In fact, if someone asked you the name of Switzerland’s current head of state, you would be hard-pressed to come up with the correct answer.
This is because most people will not obsess with political names and ideologies — as long as the leaders achieve performance legitimacy.
In Zimbabwe, the society has become predominantly hyper-polarised because the clueless leaders are fixated with self-aggrandisement rather than socio-economic progress. President Emmerson Mnangagwa, in his omissions and commissions, is a constant reminder of what happens when political elites prioritise power for power’s sake instead of placing citizens at the centre of statecraft.
This past week, the Zimbabwean government’s propaganda machine has been in overdrive. Western sanctions, we are told, are the real reason why the country’s economy is in tatters.
But true to the adage that “whom the gods would destroy, they first make mad”, the truth has a way of coming out in astonishing ways.
While Mnangagwa and his minions were frothing at the mouth about “illegal Western sanctions”, the Office of the Auditor-General was dropping a bombshell.
As it turns out, the major sources of Zimbabwe’s problems are corruption and failed leadership.
When Mnangagwa took power in 2017 on the back of a military coup, only three state-owned enterprises had failed to submit their financial accounts for audit.
But by December 2022, the number of non-compliant parastatals had risen to a shocking 51.
This is not only an indictment on Mnangagwa’s craft competence as head of state and government but also prima facie evidence of his own personal culpability in Zimbabwe’s decay.
It is scandalous that the Zimbabwean government has not done much to tackle mismanagement and corruption in parastatals, despite the annual reports from the Auditor-General highlighting the malfeasance.
There is simply no political will to fight graft. Tackling mismanagement and corruption in parastatals requires strong political will and commitment from the government.
Since government officials themselves are involved in corruption or benefit from it, they are reluctant to take action.
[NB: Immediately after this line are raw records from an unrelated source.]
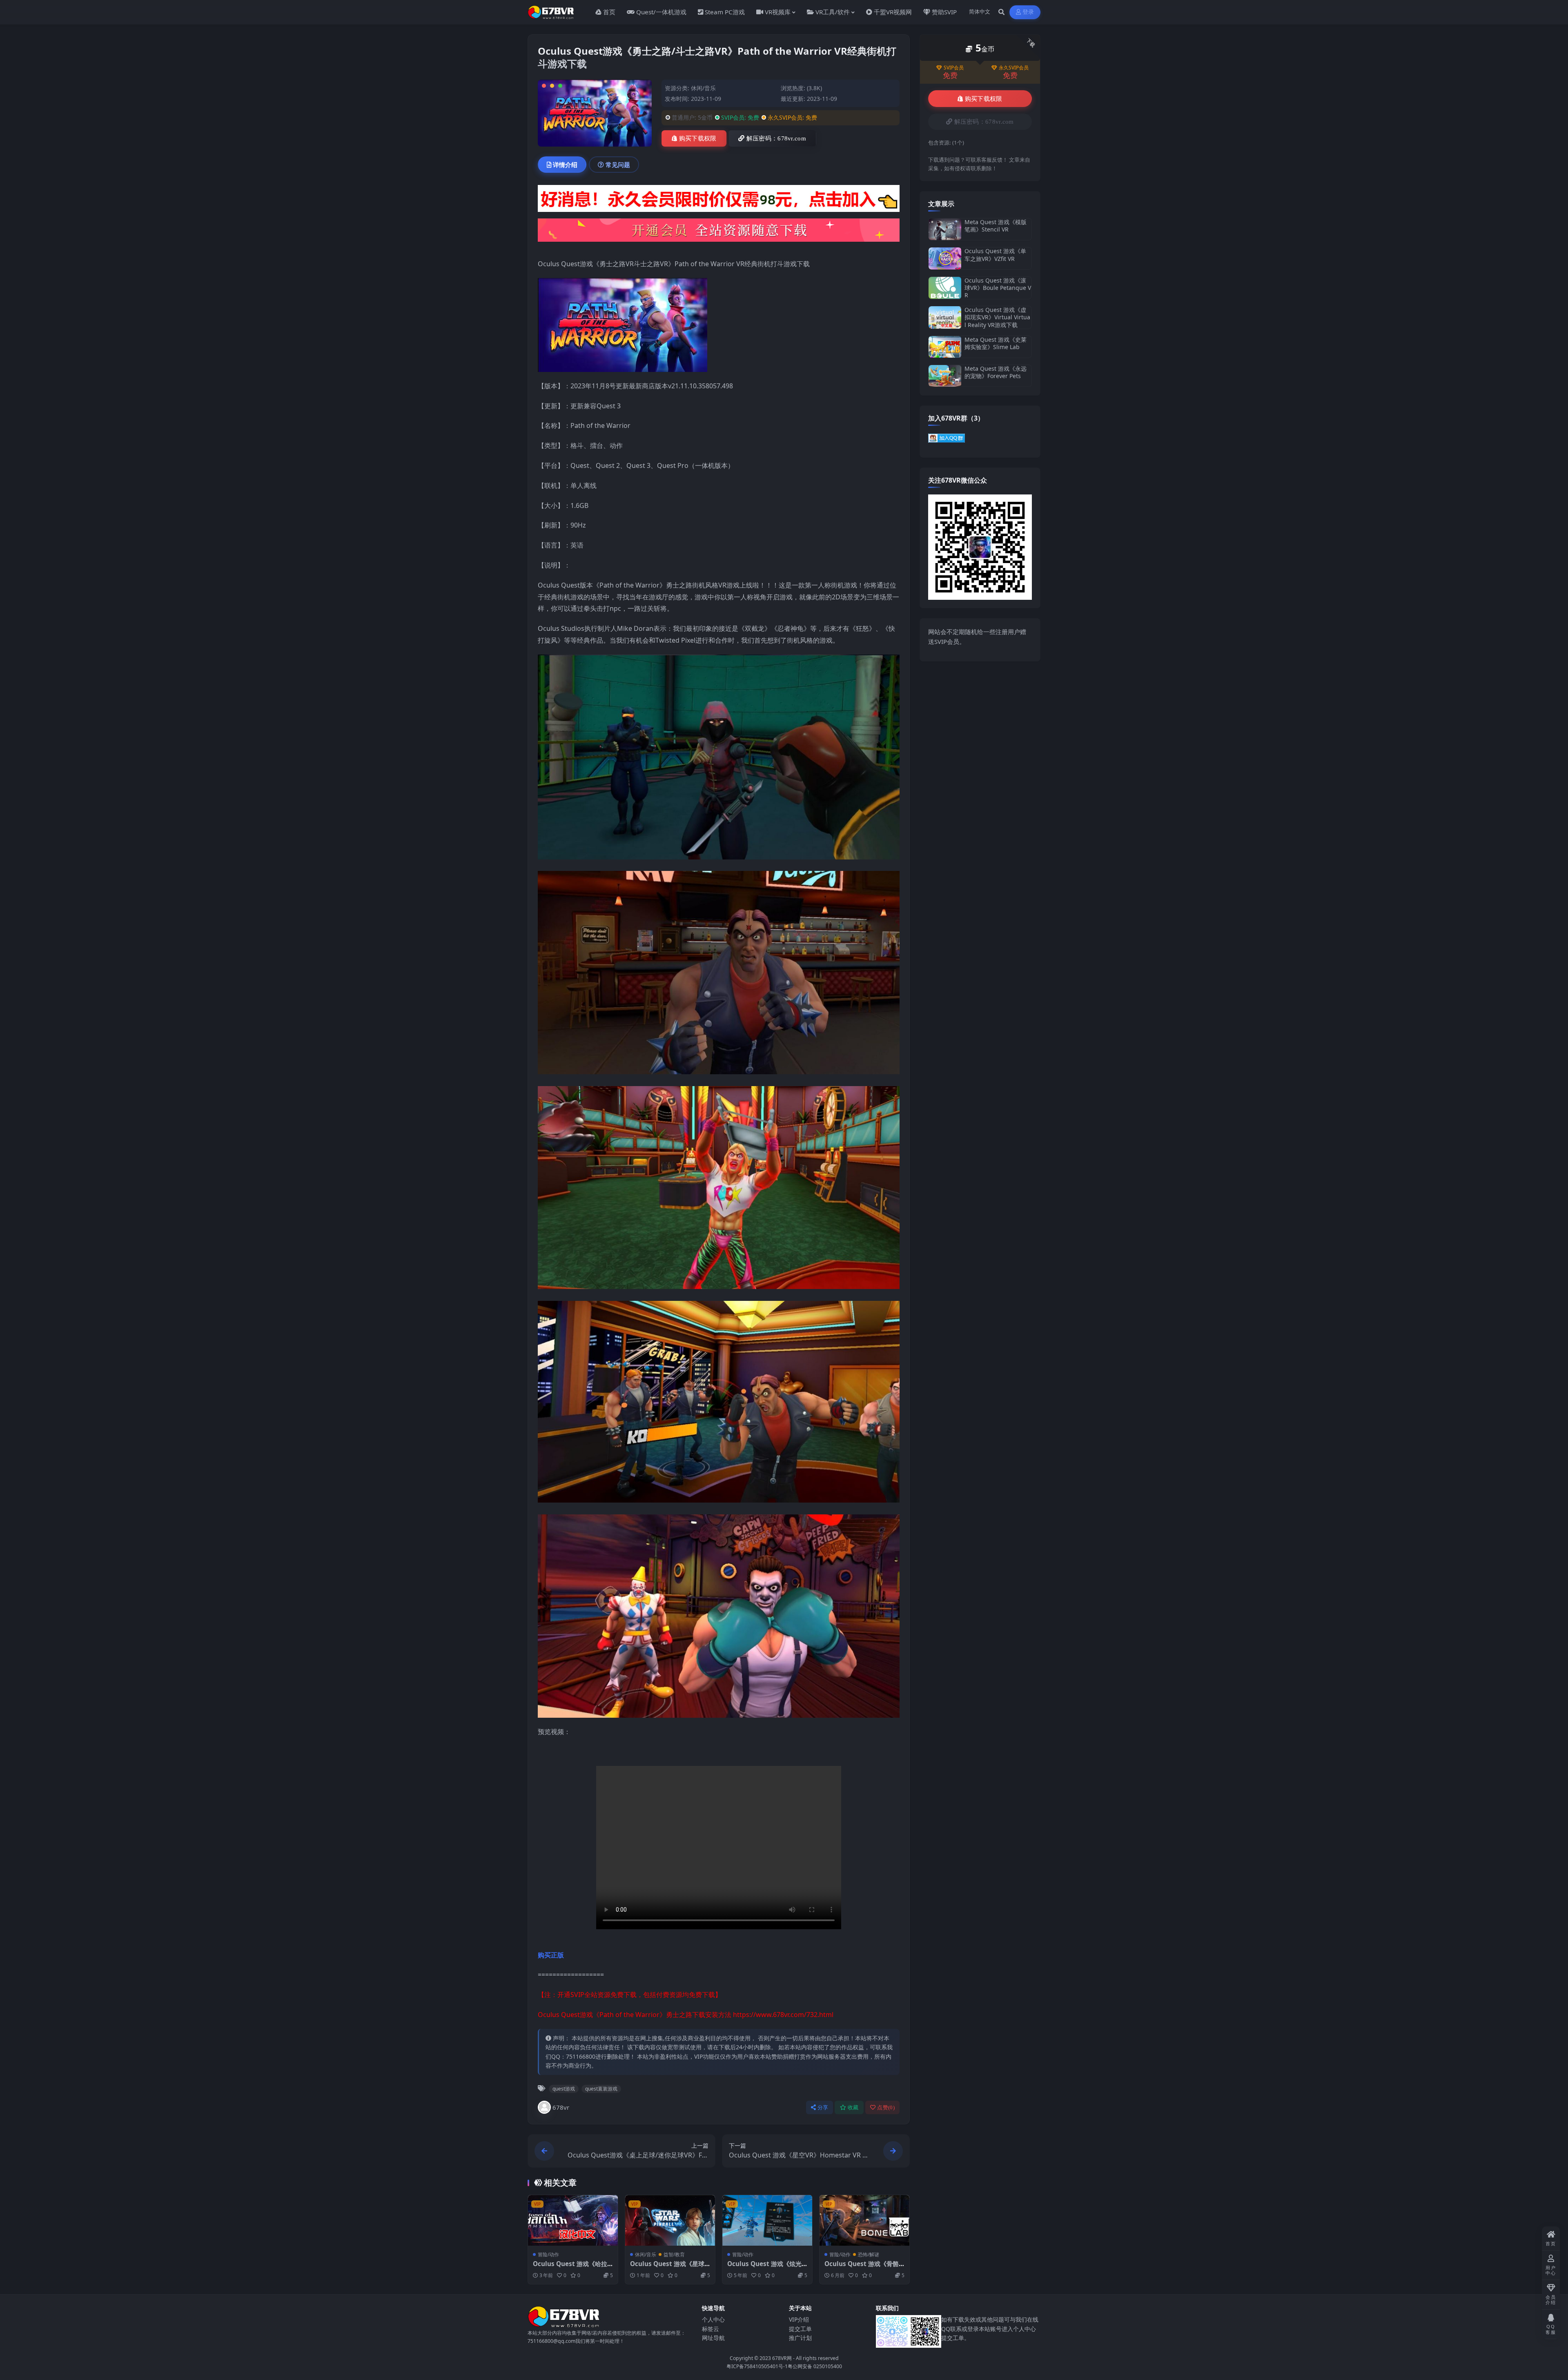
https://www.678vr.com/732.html (783, 2014)
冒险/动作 (548, 2254)
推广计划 (800, 2338)
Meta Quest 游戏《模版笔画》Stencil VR (995, 225)
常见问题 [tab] (618, 164)
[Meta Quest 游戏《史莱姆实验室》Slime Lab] (945, 347)
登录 (1028, 12)
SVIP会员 (954, 68)
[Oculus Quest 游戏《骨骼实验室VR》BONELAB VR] (864, 2220)
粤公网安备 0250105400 (815, 2366)
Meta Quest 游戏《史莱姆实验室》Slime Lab (995, 343)
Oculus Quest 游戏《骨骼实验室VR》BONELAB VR (861, 2268)
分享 (823, 2107)
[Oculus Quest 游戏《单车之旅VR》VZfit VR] (945, 258)
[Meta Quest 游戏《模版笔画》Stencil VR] (945, 229)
Inevitably, corruption has become deeply entrenched within the system, making it difficult to address without challenging powerful Zanu PF individuals, interest groups and crooked bureaucrats.
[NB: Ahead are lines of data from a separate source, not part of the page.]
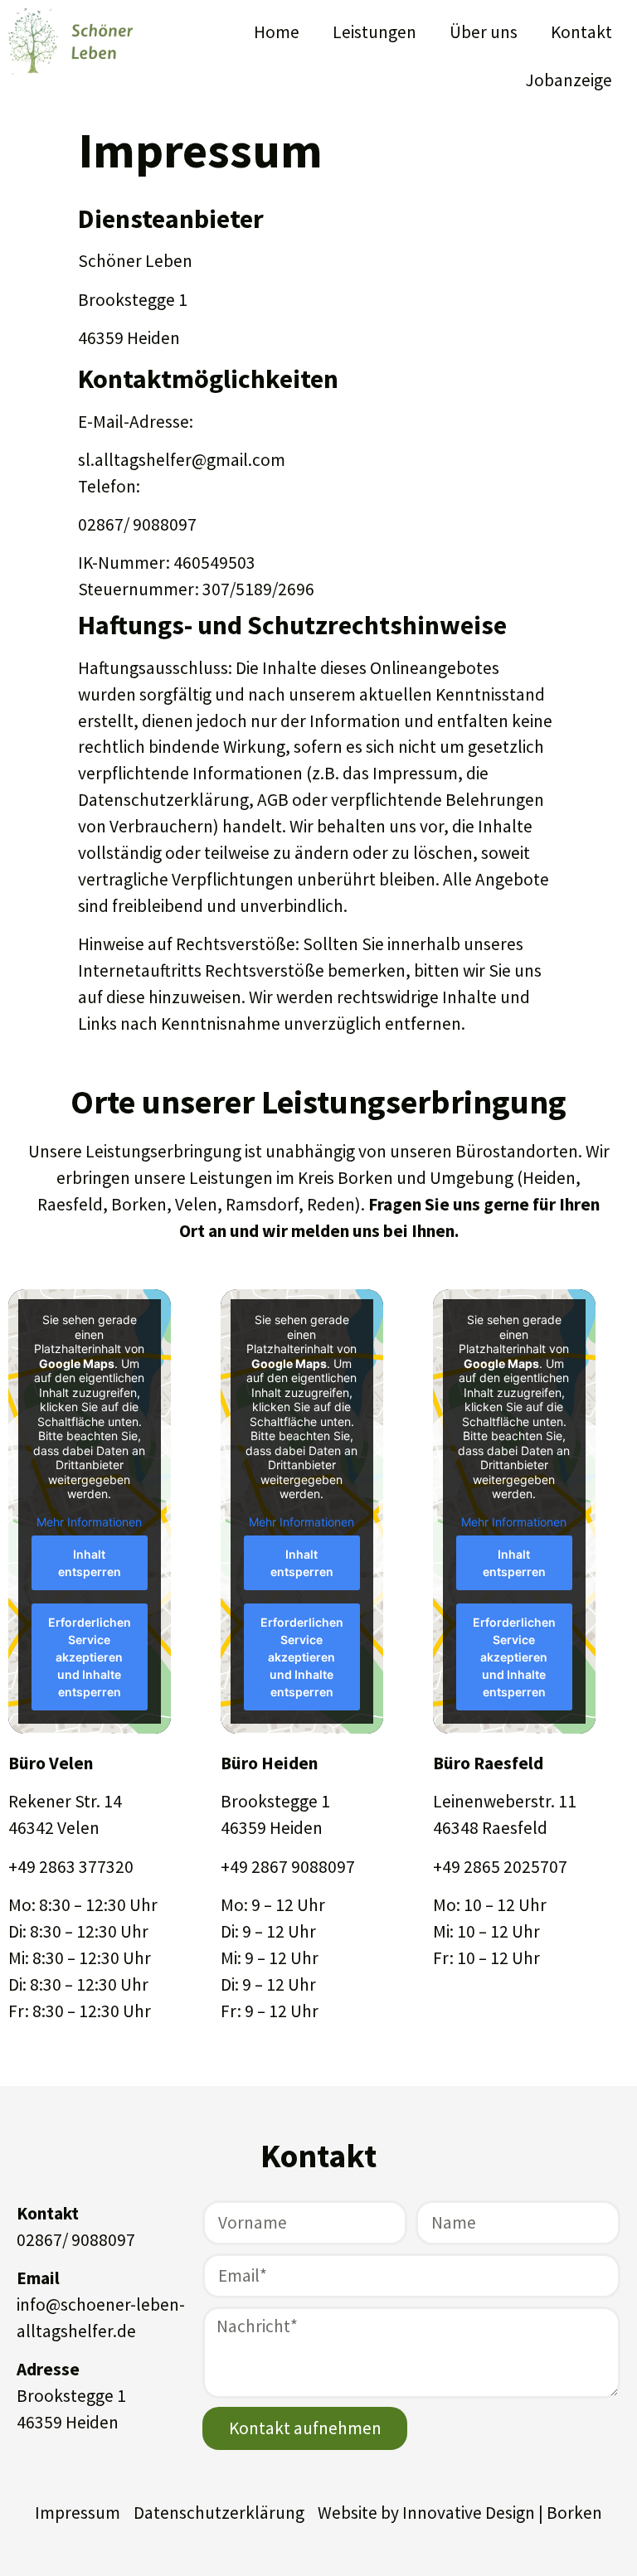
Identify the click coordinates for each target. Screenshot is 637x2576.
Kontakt (581, 32)
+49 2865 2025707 (500, 1867)
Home (276, 32)
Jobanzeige (568, 80)
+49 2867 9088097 (288, 1867)
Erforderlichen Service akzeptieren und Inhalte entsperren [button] (89, 1657)
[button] (36, 2539)
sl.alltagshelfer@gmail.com (181, 460)
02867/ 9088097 (76, 2240)
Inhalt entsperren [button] (89, 1563)
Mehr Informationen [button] (89, 1522)
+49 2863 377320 (71, 1867)
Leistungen (374, 32)
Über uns (484, 32)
The rot runs deep that even the public institutions we expect to tackle corruption are themselves neck-deep in all sorts of iniquities.
The Zimbabwe Anti-Corruption Commission (Zacc) — a Chapter 12 institution which is constitutionally mandated with fighting corruption — has failed to explain to the Auditor-General how it spent US$21 078 in public funds.
There are no invoices or supplier documents justifying the suspicious payments. In another scandal, Zacc paid US$345 918 for the purchase of 10 motor vehicles, but only 5 were delivered.
Public funds could go down the drain. Who will guard the guards?
Patronage and political interference are rife. Parastatals are seen as vehicles for rewarding political loyalty or providing employment opportunities for supporters.
The Zanu PF system of political interference and patronage have created a culture of impunity, where those responsible for mismanagement or corruption are shielded from accountability. Mnangagwa’s failed leadership has ruined Zimbabwe.